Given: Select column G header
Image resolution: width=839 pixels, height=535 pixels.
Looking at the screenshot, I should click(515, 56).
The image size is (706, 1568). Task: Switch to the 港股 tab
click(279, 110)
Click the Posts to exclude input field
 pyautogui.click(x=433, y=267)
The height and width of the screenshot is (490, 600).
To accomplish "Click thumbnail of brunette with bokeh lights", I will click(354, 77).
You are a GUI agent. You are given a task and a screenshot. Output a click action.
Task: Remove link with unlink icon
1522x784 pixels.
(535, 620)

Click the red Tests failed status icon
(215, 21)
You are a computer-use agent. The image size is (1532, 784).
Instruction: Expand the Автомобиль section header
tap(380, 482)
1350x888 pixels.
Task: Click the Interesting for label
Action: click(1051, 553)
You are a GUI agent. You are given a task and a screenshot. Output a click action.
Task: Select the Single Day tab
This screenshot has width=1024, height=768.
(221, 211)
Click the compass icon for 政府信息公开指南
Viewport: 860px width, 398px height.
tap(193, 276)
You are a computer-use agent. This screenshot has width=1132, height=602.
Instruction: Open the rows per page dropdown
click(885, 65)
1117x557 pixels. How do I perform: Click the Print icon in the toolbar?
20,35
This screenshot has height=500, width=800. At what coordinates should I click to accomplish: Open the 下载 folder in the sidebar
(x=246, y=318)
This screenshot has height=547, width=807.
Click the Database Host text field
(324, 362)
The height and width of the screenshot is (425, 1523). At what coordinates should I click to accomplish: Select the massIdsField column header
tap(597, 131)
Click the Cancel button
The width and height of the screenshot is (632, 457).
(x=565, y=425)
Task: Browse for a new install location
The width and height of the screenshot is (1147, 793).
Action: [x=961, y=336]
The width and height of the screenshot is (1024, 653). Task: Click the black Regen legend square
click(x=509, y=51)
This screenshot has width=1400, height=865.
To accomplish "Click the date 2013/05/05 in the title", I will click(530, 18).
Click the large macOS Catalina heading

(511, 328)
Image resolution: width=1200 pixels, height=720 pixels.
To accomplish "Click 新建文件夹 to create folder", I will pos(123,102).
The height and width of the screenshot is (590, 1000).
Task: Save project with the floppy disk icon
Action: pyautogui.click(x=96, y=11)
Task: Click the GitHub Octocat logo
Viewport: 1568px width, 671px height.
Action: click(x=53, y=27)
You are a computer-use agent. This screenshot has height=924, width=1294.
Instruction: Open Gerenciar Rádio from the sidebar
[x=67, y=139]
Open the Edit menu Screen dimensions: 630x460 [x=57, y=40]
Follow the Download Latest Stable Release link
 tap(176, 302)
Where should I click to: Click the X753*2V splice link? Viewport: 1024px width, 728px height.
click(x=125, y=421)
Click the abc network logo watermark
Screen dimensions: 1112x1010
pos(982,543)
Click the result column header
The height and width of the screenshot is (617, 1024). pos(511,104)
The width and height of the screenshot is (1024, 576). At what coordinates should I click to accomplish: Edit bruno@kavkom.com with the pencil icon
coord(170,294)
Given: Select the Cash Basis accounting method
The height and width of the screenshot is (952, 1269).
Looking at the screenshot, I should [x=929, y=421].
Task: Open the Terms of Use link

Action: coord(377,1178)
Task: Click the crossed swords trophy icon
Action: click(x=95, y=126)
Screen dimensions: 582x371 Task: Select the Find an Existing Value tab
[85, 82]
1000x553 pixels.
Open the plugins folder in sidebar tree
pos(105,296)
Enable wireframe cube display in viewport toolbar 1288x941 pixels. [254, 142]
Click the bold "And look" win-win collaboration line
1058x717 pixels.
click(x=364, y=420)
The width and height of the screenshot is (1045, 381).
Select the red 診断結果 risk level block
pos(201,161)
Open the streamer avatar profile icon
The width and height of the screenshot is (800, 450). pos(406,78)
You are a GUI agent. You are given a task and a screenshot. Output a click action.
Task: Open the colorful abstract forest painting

-=-=-=-=-

**EXERCISE REQUIREMENTS:** Without leaving anything out, repeat every entry shown above.

**RESULT OF THE EXERCISE:**
Given: Select column G header
Image resolution: width=839 pixels, height=535 pixels.
Looking at the screenshot, I should click(515, 56).
The image size is (706, 1568). Task: Switch to the 港股 tab
click(279, 110)
Click the Posts to exclude input field
 pyautogui.click(x=433, y=267)
The height and width of the screenshot is (490, 600).
To accomplish "Click thumbnail of brunette with bokeh lights", I will click(354, 77).
You are a GUI agent. You are given a task and a screenshot. Output a click action.
Task: Remove link with unlink icon
1522x784 pixels.
(535, 620)

Click the red Tests failed status icon
(215, 21)
You are a computer-use agent. The image size is (1532, 784).
Instruction: Expand the Автомобиль section header
tap(380, 482)
1350x888 pixels.
Task: Click the Interesting for label
Action: click(1051, 553)
You are a GUI agent. You are given a task and a screenshot. Output a click action.
Task: Select the Single Day tab
This screenshot has width=1024, height=768.
(221, 211)
Click the compass icon for 政府信息公开指南
Viewport: 860px width, 398px height.
tap(193, 276)
You are a computer-use agent. This screenshot has width=1132, height=602.
Instruction: Open the rows per page dropdown
click(885, 65)
1117x557 pixels. How do I perform: Click the Print icon in the toolbar?
20,35
This screenshot has height=500, width=800. At what coordinates should I click to accomplish: Open the 下载 folder in the sidebar
(x=246, y=318)
This screenshot has height=547, width=807.
Click the Database Host text field
(324, 362)
The height and width of the screenshot is (425, 1523). At what coordinates should I click to accomplish: Select the massIdsField column header
tap(597, 131)
Click the Cancel button
The width and height of the screenshot is (632, 457).
(x=565, y=425)
Task: Browse for a new install location
The width and height of the screenshot is (1147, 793).
Action: [x=961, y=336]
The width and height of the screenshot is (1024, 653). Task: Click the black Regen legend square
click(x=509, y=51)
This screenshot has width=1400, height=865.
To accomplish "Click the date 2013/05/05 in the title", I will click(530, 18).
Click the large macOS Catalina heading

(511, 328)
Image resolution: width=1200 pixels, height=720 pixels.
To accomplish "Click 新建文件夹 to create folder", I will pos(123,102).
The height and width of the screenshot is (590, 1000).
Task: Save project with the floppy disk icon
Action: pyautogui.click(x=96, y=11)
Task: Click the GitHub Octocat logo
Viewport: 1568px width, 671px height.
Action: click(x=53, y=27)
You are a computer-use agent. This screenshot has height=924, width=1294.
Instruction: Open Gerenciar Rádio from the sidebar
[x=67, y=139]
Open the Edit menu Screen dimensions: 630x460 [x=57, y=40]
Follow the Download Latest Stable Release link
 tap(176, 302)
Where should I click to: Click the X753*2V splice link? Viewport: 1024px width, 728px height.
click(x=125, y=421)
Click the abc network logo watermark
Screen dimensions: 1112x1010
pos(982,543)
Click the result column header
The height and width of the screenshot is (617, 1024). pos(511,104)
The width and height of the screenshot is (1024, 576). At what coordinates should I click to accomplish: Edit bruno@kavkom.com with the pencil icon
coord(170,294)
Given: Select the Cash Basis accounting method
The height and width of the screenshot is (952, 1269).
Looking at the screenshot, I should [x=929, y=421].
Task: Open the Terms of Use link

Action: coord(377,1178)
Task: Click the crossed swords trophy icon
Action: click(x=95, y=126)
Screen dimensions: 582x371 Task: Select the Find an Existing Value tab
[85, 82]
1000x553 pixels.
Open the plugins folder in sidebar tree
pos(105,296)
Enable wireframe cube display in viewport toolbar 1288x941 pixels. [254, 142]
Click the bold "And look" win-win collaboration line
1058x717 pixels.
click(x=364, y=420)
The width and height of the screenshot is (1045, 381).
Select the red 診断結果 risk level block
pos(201,161)
Open the streamer avatar profile icon
The width and height of the screenshot is (800, 450). pos(406,78)
You are a GUI agent. You are given a task and a screenshot. Output a click action.
Task: Open the colorful abstract forest painting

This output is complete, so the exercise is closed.